Collected data entries:
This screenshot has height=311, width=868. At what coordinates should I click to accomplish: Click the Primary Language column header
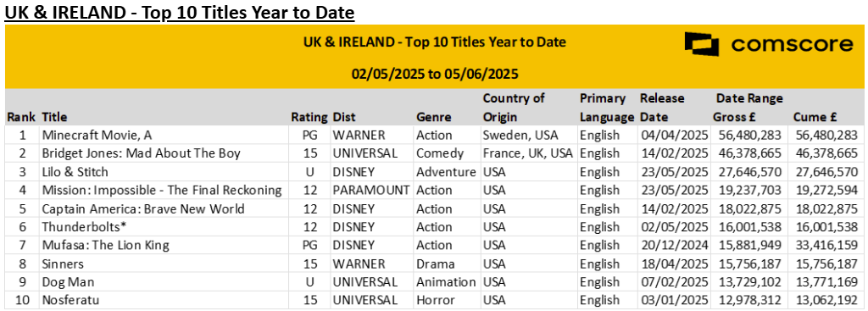tap(607, 108)
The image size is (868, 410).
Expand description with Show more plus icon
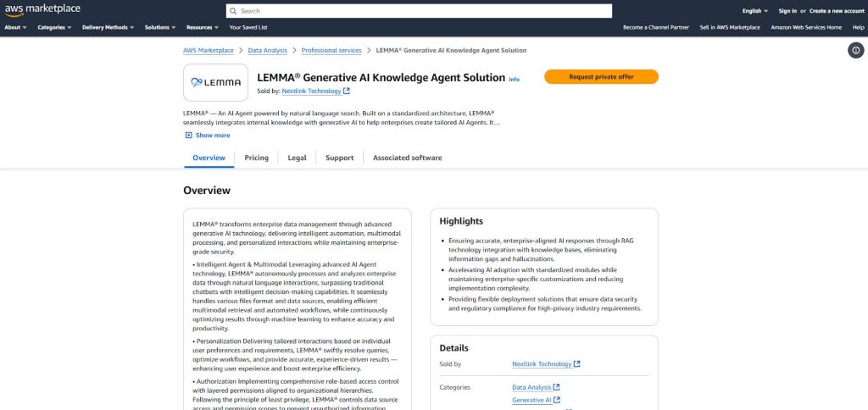coord(188,135)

#### [WHAT IS EXPECTED]
Without including any images, output the data exactly as given.

#### [RESPONSE TO THE EXERCISE]
This screenshot has height=311, width=868. At what coordinates should I click to accomplish: Click the Primary Language column header
tap(607, 108)
The image size is (868, 410).
Expand description with Show more plus icon
coord(188,135)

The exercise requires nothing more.